この世界、何かがおかしい

因果応報は合理的なアルゴリズム

#連載エッセイ
#この世界、何かがおかしい

予約待ち2,000人以上の占い師が考える、「この世界の仕組み」と「不思議」

善悪の報いは、なぜ“今”ではなく“未来”にやって来るのか?

私は、占い師としてたくさんの人の人生に関わってきました。仕事、恋愛、家族、病、トラウマなど多くの運命に触れるうちに、私はある共通の“違和感”に気付きました。

それは、善悪の行いによる報い、いわゆる因果応報が「当人」よりも、むしろ「子供や孫の代」に現れることが多いということ。祖父母の善行が子孫の幸福を導き、逆に過去の悪行が“理由のわからない不幸”として子孫に降りかかる。この構造を、数えきれないほど目撃してきました。

警察関係者の方からも興味深い話を聞いたことがあります。
「残忍な殺人事件の被害者の家系を辿ると、祖父母の代で被害者と加害者の立場が逆転しているケースが多々ある」と。

この件からも因果応報には2〜3世代ほどのタイムラグが存在するのではないかという仮説が浮かび上がって来ます。

この仮説がもし正しいとしたら、「善とは何か?」という問いそのものも、単なる道徳や宗教的規範を超えて、「この世界の成り立ち」に直結する話題になります。

前回のコラムでは「この世界は仮想現実、ゲームかもしれない」という話をしました。

ここで、私が世界中の宗教の知識を詰め込んだChat GPTとの会話を見てください。
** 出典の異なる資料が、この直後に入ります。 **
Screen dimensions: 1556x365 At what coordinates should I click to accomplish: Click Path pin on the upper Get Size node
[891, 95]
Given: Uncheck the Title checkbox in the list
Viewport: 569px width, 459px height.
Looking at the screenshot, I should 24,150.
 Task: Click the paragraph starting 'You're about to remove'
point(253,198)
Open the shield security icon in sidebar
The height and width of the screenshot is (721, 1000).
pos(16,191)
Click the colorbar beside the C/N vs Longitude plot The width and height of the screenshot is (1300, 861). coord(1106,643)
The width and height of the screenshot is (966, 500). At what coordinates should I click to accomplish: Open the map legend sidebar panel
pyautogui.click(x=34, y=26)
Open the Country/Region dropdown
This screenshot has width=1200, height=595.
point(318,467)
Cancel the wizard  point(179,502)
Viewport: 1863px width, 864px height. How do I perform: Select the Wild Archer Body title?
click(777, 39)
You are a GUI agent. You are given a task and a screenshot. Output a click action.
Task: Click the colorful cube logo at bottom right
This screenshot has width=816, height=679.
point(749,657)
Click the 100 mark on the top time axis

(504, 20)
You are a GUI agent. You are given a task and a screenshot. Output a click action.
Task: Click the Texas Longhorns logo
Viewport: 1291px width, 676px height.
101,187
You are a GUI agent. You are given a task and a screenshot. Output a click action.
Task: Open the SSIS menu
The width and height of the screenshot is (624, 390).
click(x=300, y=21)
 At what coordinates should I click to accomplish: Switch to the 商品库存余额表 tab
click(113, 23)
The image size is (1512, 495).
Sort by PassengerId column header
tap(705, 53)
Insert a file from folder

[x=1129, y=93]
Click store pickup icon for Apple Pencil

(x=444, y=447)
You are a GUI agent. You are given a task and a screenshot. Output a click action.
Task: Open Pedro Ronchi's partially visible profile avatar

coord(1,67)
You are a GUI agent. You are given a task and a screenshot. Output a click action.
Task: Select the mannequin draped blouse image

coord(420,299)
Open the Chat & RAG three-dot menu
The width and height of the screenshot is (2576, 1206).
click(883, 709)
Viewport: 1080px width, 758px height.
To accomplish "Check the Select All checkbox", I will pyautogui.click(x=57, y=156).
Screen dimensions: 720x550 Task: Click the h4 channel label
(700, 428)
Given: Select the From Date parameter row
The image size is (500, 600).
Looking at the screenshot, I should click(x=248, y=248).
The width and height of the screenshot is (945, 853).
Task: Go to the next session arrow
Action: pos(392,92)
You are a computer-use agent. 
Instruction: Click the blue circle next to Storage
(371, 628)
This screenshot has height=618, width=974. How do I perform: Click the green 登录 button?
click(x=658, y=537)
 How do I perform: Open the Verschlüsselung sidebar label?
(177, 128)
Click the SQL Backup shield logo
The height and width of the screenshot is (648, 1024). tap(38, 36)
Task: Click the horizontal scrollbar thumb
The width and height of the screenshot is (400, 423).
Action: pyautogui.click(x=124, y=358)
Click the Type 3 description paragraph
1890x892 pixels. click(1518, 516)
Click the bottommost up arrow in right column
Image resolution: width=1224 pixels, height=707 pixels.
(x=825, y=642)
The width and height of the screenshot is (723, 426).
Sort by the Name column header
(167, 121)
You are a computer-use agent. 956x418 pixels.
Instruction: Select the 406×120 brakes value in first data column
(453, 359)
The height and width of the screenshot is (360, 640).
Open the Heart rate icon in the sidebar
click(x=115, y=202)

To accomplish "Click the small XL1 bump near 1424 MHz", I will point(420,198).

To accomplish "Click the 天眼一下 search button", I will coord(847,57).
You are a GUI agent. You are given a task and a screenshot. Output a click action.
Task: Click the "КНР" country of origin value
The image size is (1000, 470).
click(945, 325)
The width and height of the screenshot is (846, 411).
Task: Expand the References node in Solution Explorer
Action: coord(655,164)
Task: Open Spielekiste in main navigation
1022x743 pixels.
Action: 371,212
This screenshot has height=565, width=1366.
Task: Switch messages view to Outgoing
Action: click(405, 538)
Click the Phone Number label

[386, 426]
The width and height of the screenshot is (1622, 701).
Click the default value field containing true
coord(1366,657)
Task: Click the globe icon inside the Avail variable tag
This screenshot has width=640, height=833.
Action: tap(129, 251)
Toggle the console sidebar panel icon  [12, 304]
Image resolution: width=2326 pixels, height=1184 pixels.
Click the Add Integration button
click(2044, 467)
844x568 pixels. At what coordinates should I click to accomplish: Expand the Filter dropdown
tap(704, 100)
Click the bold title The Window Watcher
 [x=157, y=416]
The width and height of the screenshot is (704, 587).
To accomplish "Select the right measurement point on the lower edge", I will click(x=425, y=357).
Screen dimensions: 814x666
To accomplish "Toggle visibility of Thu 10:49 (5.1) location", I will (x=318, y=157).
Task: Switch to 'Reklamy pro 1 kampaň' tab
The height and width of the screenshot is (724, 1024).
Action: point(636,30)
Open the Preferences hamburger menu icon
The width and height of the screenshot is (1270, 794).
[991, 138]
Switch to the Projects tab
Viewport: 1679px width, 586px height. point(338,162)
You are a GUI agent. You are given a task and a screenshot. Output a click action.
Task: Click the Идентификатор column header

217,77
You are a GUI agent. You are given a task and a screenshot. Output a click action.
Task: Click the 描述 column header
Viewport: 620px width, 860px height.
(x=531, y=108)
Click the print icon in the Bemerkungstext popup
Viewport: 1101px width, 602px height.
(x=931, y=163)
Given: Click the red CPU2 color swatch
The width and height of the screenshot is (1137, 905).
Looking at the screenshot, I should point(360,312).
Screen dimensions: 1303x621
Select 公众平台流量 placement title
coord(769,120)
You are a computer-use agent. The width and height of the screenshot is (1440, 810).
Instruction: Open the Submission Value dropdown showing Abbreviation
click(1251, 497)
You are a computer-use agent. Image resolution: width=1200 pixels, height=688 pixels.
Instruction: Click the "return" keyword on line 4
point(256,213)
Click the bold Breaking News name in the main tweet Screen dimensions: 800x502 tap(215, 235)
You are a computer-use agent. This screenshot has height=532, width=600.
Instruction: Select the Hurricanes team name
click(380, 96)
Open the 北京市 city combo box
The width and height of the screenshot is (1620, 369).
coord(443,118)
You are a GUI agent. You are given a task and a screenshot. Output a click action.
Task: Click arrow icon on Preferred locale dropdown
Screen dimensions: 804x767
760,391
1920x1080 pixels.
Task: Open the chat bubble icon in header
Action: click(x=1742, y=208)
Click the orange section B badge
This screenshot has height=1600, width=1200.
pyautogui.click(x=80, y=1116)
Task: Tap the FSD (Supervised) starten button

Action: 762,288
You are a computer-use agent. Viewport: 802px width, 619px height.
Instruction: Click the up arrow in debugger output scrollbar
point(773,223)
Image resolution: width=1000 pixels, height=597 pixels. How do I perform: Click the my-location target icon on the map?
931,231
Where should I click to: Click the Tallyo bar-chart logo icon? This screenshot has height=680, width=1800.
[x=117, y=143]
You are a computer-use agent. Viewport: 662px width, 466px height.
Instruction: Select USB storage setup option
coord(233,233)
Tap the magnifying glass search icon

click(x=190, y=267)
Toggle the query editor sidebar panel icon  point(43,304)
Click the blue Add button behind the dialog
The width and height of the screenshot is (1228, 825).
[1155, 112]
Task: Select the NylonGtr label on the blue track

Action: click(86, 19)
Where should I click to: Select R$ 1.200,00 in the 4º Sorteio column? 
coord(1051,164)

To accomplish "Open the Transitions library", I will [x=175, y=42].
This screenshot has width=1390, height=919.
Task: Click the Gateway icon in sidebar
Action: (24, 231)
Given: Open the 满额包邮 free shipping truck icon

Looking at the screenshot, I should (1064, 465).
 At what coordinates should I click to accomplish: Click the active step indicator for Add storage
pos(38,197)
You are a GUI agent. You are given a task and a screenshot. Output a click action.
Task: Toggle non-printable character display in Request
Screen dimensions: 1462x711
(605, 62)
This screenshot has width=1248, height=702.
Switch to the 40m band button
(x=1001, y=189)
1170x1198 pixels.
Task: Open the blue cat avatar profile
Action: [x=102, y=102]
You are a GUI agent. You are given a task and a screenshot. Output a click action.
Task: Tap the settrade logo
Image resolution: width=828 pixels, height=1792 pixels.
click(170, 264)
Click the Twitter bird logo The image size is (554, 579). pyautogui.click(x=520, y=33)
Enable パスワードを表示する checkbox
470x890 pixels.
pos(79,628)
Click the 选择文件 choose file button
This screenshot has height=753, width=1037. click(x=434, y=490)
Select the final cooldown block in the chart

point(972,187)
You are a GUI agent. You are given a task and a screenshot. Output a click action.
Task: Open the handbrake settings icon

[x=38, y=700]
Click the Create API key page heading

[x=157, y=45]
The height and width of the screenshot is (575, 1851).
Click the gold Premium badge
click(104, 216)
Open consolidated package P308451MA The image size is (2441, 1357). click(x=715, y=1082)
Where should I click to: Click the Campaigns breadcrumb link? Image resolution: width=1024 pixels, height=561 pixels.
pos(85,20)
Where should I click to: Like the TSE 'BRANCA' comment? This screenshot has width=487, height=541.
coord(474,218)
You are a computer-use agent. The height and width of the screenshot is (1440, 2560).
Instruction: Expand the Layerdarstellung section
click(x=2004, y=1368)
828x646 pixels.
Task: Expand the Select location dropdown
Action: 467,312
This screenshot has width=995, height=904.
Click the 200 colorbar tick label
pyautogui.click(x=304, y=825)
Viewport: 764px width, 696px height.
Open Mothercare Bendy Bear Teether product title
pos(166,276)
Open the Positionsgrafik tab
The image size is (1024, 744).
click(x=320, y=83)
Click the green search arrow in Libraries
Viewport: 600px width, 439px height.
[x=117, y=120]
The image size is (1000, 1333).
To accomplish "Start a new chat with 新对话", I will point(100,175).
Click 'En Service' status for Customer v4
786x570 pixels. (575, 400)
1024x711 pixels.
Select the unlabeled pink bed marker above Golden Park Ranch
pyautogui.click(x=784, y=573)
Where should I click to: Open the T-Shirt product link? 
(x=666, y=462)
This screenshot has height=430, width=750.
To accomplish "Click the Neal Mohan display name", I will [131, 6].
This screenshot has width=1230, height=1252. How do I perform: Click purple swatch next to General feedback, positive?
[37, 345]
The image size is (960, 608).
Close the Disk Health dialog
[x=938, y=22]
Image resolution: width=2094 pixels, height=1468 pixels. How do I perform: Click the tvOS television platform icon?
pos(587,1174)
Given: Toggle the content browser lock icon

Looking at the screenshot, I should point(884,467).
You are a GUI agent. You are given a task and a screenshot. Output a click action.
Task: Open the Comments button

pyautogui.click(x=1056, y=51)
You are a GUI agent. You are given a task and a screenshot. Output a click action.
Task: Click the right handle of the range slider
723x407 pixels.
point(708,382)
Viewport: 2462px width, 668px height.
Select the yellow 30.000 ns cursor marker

「もしあなたが全知全能の神様だとしたら、何を望み、何をしますか?」という質問をしたところこんな回答が返って来ました。

神は、純粋な知の実験場を望んでいる。これは、Chat GPTが導き出した答えではありますが、哲学者ニック・ボストロムのシミュレーション仮説の内容とも合致します。

続けて、神になりきっているChat GPTに質問をしました。

この世界が高度な文明がもたらした「知の実験場」だという前提に立つと、設計者(神)からすれば、善は道徳的だから良いのではない。単純に、多くの知を観測できる構造だから、それを良しとしているようです。

高度な文明が多くの「知」を観測するためにこの世界を設計したのであれば、善悪による因果応報にも、合理的なアルゴリズムが隠されているはずです。

ここで、ゲーム理論という数学的な枠組みを導入して考えてみましょう。ゲーム理論とは、人間や社会が「どんな行動をとれば一番得か?」を考えながら動くとき、全体でどのようなパターンや結末が生まれるかを数理的に分析するものです。

この理論を使えば、因果応報のタイミングが“意図的に設計されたものである”という可能性も定量的に考えることができそうです。